Chapter 22, Problem 1DE

(a)

Interpretation Introduction

To determine:

The experiments that would allow the identification of the given substances.

Answer to Problem 1DE

Solution:

The given substances can be identified by reaction with lewis acid and lewis base.

Explanation of Solution

Samples of five substances are given. The substances are ${\text{NF}}_{\text{3}}$ , ${\text{PF}}_{\text{3}}$ , ${\text{PCl}}_{\text{3}}$ , ${\text{PF}}_{\text{5}}$ and ${\text{PCl}}_{\text{5}}$ . ${\text{NF}}_{\text{3}}$ is a lewis base whereas ${\text{PF}}_{\text{3}}$ and ${\text{PCl}}_{\text{3}}$ are lewis acids. The order of lewis acidity is ${\text{PF}}_{\text{3}}>{\text{PCl}}_{\text{3}}$ . ${\text{PF}}_{\text{5}}$ will not react with lewis acid and bases.
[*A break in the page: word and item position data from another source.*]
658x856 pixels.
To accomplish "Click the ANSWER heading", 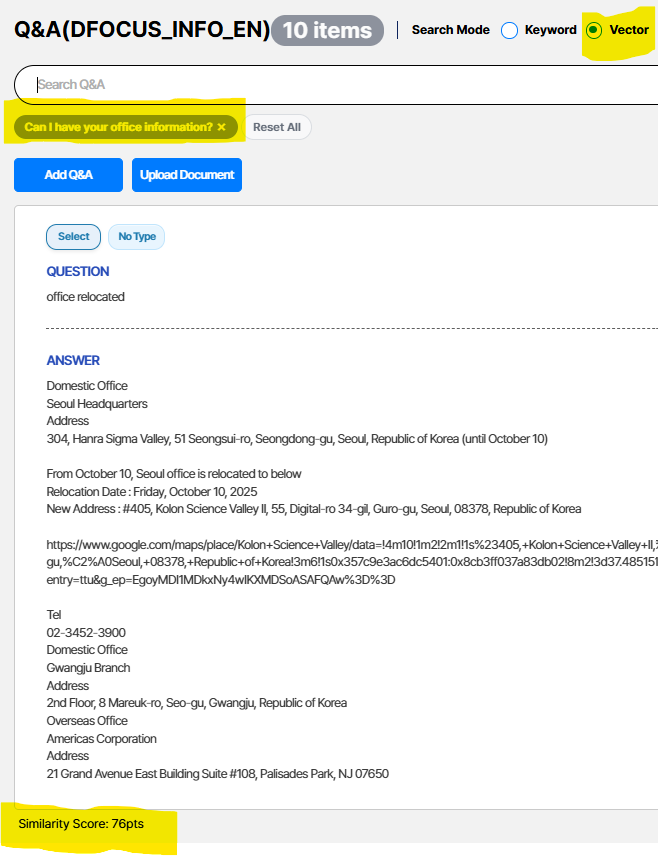I will (x=73, y=361).
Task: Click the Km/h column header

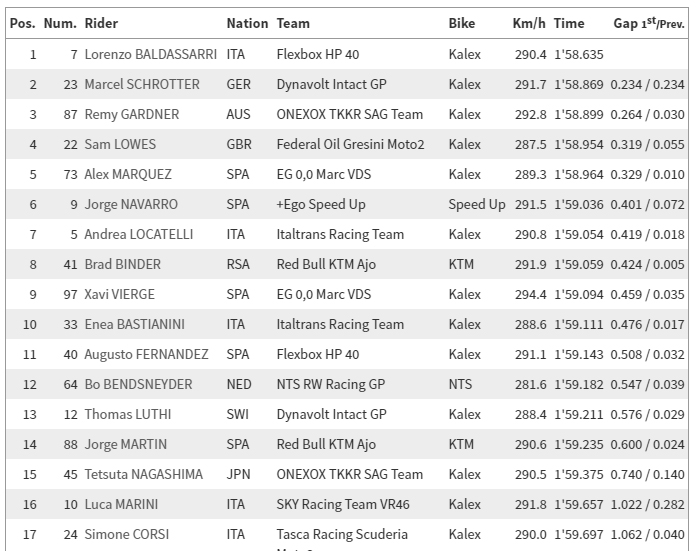Action: point(528,23)
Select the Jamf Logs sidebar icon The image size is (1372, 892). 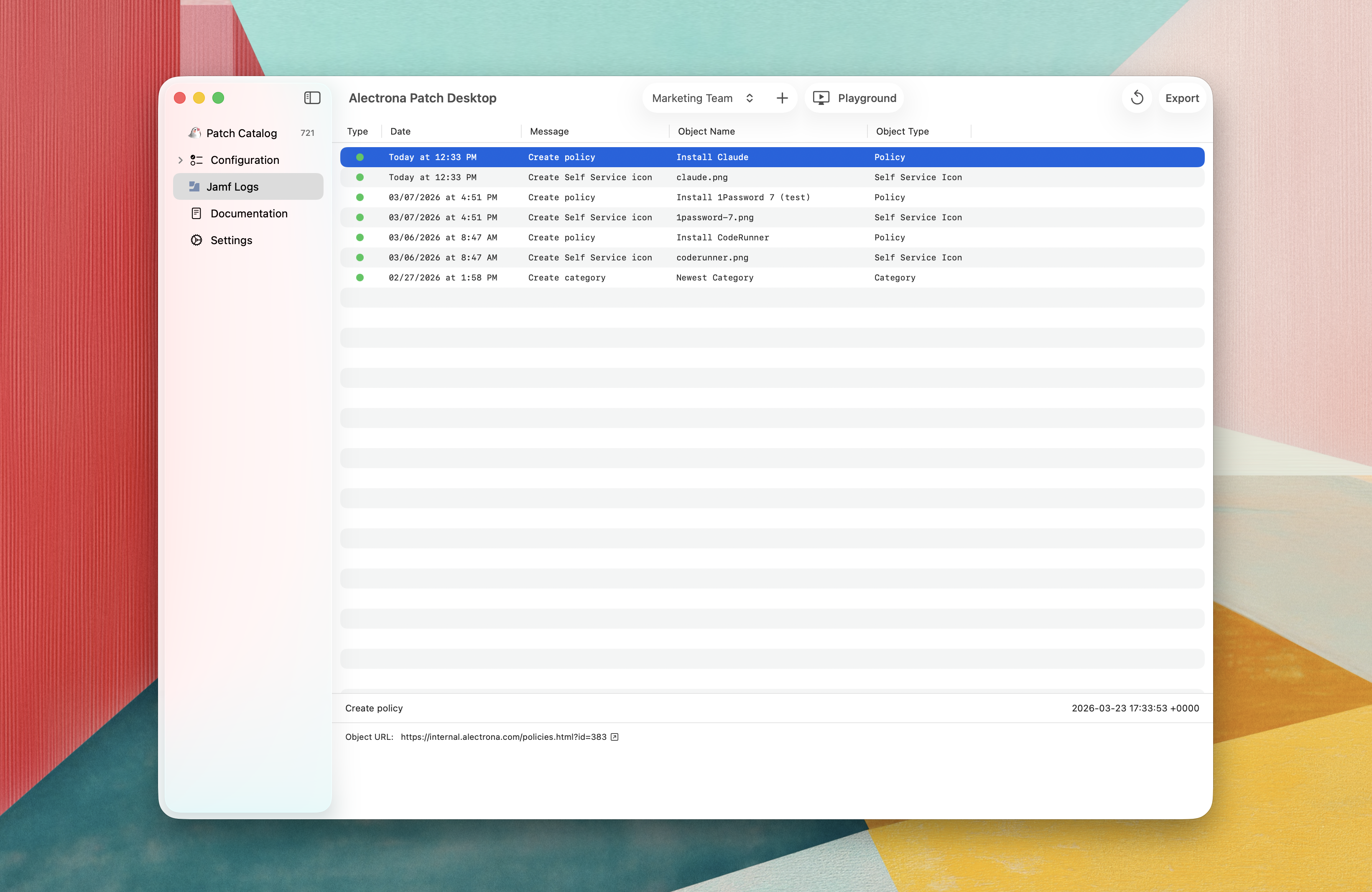click(195, 186)
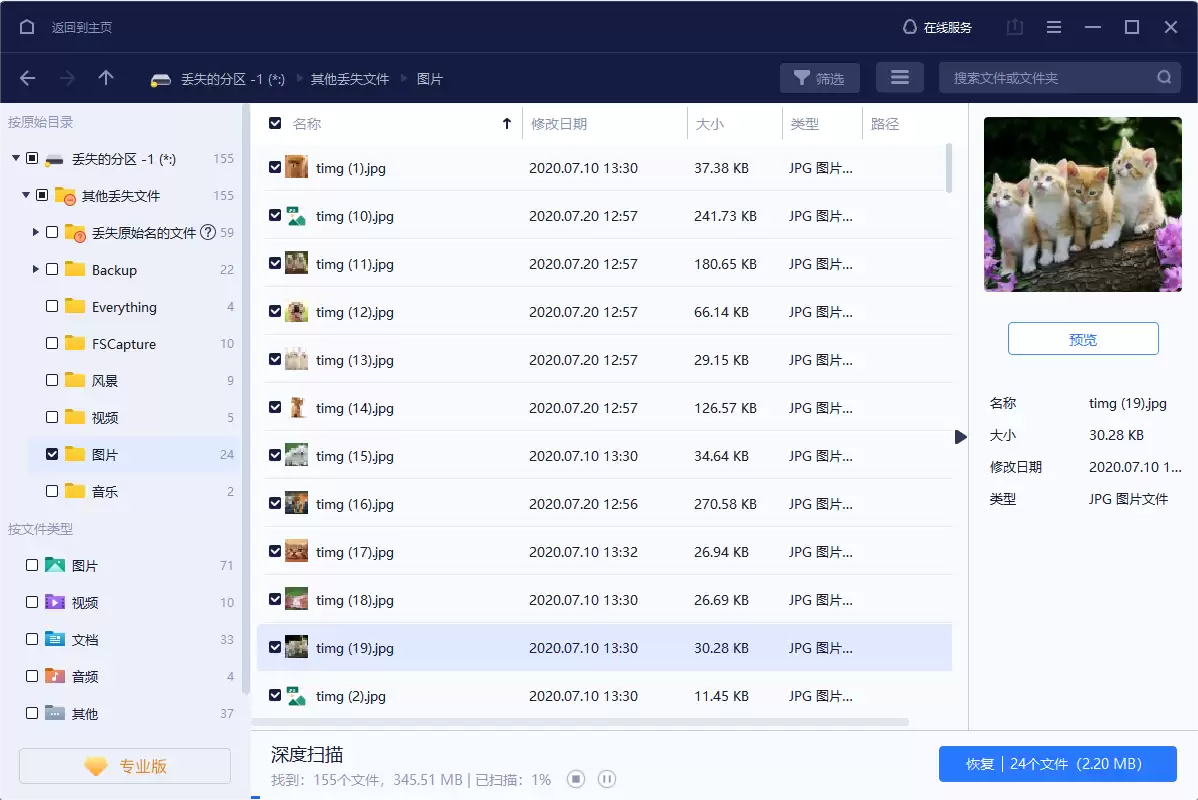The image size is (1198, 800).
Task: Collapse the preview panel with the side arrow
Action: tap(960, 437)
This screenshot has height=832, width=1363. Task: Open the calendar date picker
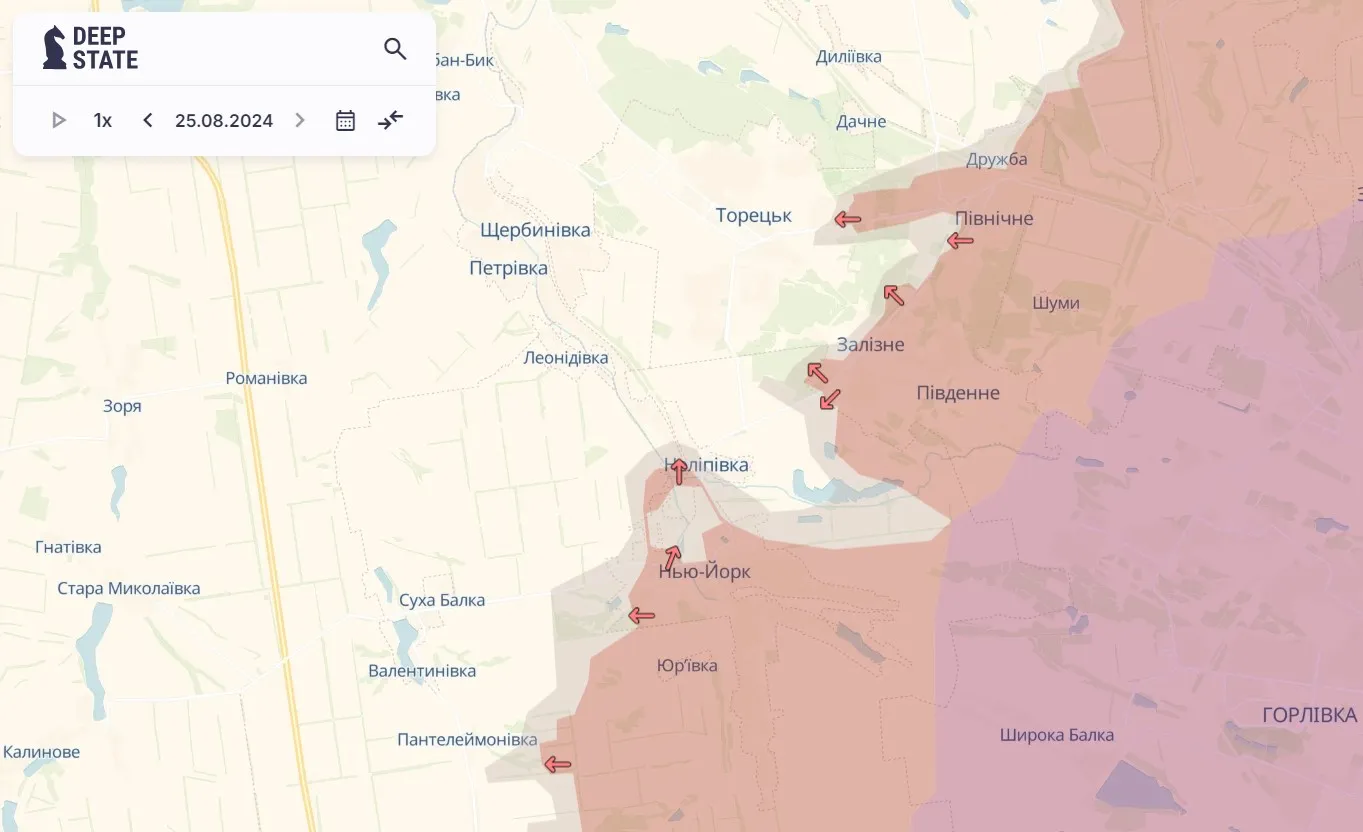[344, 120]
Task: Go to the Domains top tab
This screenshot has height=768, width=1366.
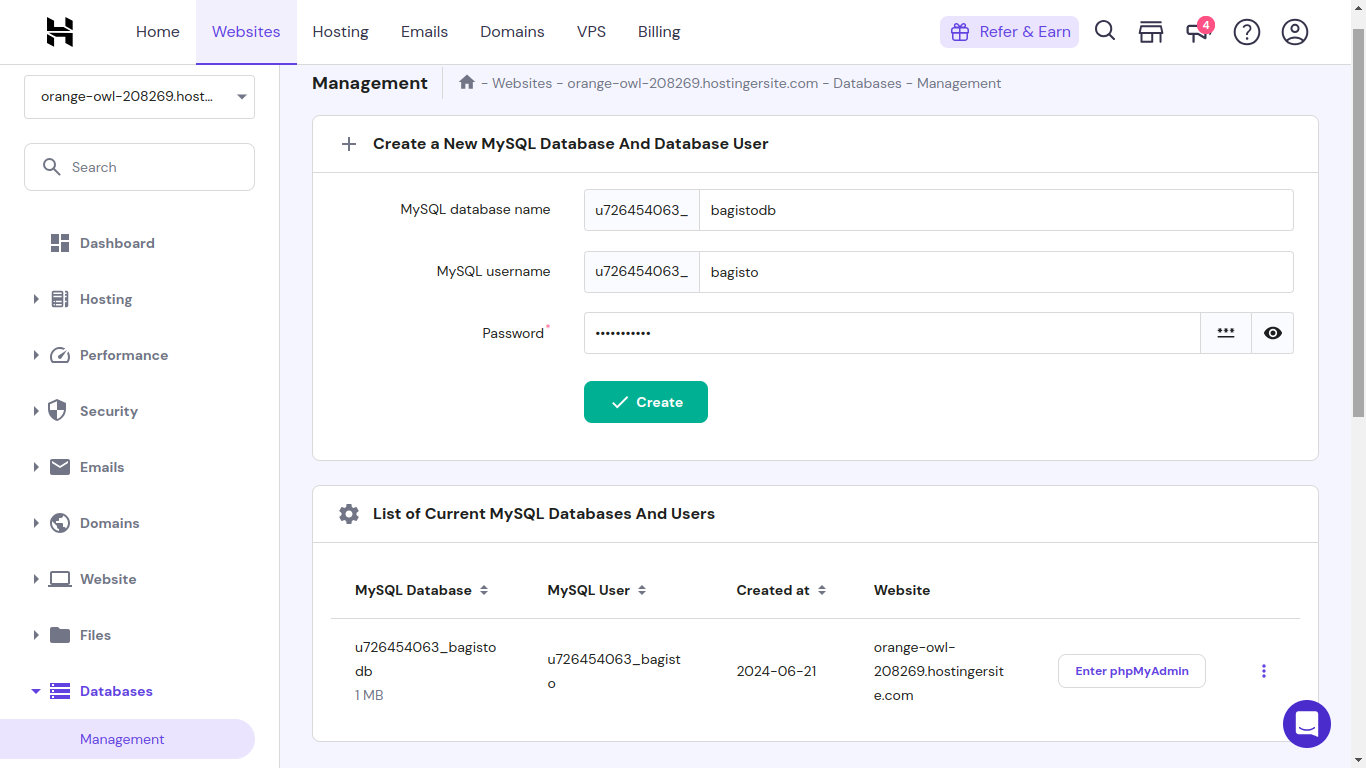Action: [512, 32]
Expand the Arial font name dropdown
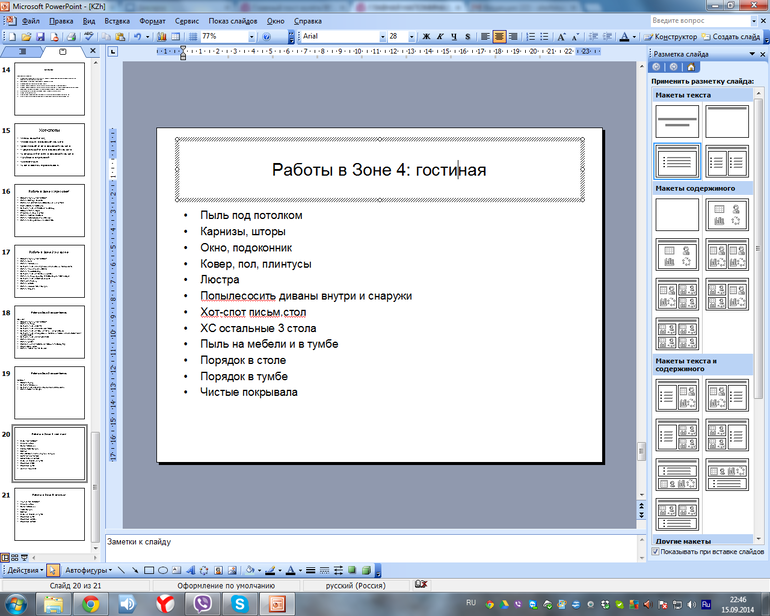 point(382,37)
Among the halides, one is solid. ${\text{PCl}}_{\text{5}}$ has the highest molecular weight.

Conclusion

The given substances can be identified by reaction with lewis acid and lewis base.

(b)

Interpretation Introduction

To determine:

The procedure for identification if data from internet is available.

Answer to Problem 1DE

Solution:

The given substances can be identified by their melting points.

Explanation of Solution

Samples of five substances are given. The substances are ${\text{NF}}_{\text{3}}$ , ${\text{PF}}_{\text{3}}$ , ${\text{PCl}}_{\text{3}}$ , ${\text{PF}}_{\text{5}}$ and ${\text{PCl}}_{\text{5}}$ .
These substances have different melting points. Therefore, they can be identified with the help of their melting points. ${\text{PCl}}_{\text{5}}$ has highest molecular weight. Therefore, its melting point will be highest.

Conclusion

The given substances can be identified by their melting points.

(c)

Interpretation Introduction

To determine:

The substance that could undergo reaction to add more atoms around the central atom.

Answer to Problem 1DE

Solution:

The substances that could undergo reaction to add more atoms around the central atom are ${\text{PCl}}_{\text{3}}$ and ${\text{PF}}_{\text{5}}$ .

Explanation of Solution

Among the given compounds, ${\text{PCl}}_{\text{3}}$ and ${\text{PF}}_{\text{5}}$ can undergo reaction to add more atoms around the central atom. In these two compounds, phosphorus has vacant d orbital. Reaction with the halogens can be done in these two cases. Phosphorus can accommodate more atoms around it. In ${\text{PCl}}_{\text{5}}$ , there will be steric crowding.

Conclusion

The substances that could undergo reaction to add more atoms around the central atom are ${\text{PCl}}_{\text{3}}$ and ${\text{PF}}_{\text{5}}$ .

(d)

Interpretation Introduction

To determine:

The substance which is likely to be solid.

Answer to Problem 1DE

Solution:

The substance which is likely to be solid is ${\text{PCl}}_{\text{5}}$ .

Explanation of Solution

Among the given substances, ${\text{PCl}}_{\text{5}}$ has the largest size and molecular weight. The Van der Waal force of attraction in ${\text{PCl}}_{\text{5}}$ will strongest. Since the intermolecular force of attraction is greatest in ${\text{PCl}}_{\text{5}}$ , therefore it will be solid.

Conclusion

The substance which is likely to be solid is ${\text{PCl}}_{\text{5}}$ .